> _What is being asked_
Verbatim copy, images removed: write out the entries below.

========

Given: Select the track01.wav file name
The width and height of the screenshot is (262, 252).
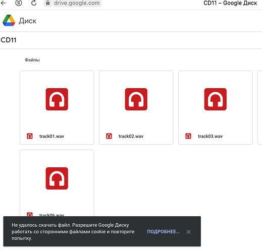Looking at the screenshot, I should 52,136.
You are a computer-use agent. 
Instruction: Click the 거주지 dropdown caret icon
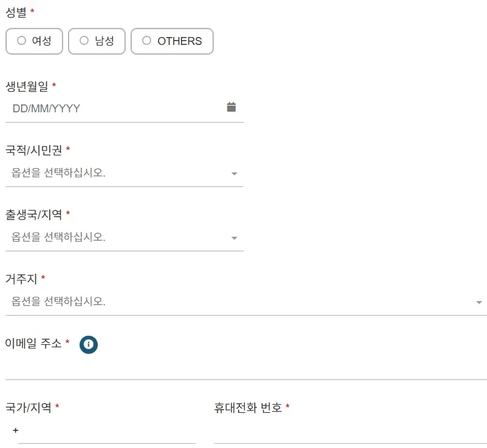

========

> _Solution for this exercise_
Given: Select the track01.wav file name
The width and height of the screenshot is (262, 252).
Looking at the screenshot, I should 52,136.
You are a computer-use agent. 
Instruction: Click the 거주지 dropdown caret icon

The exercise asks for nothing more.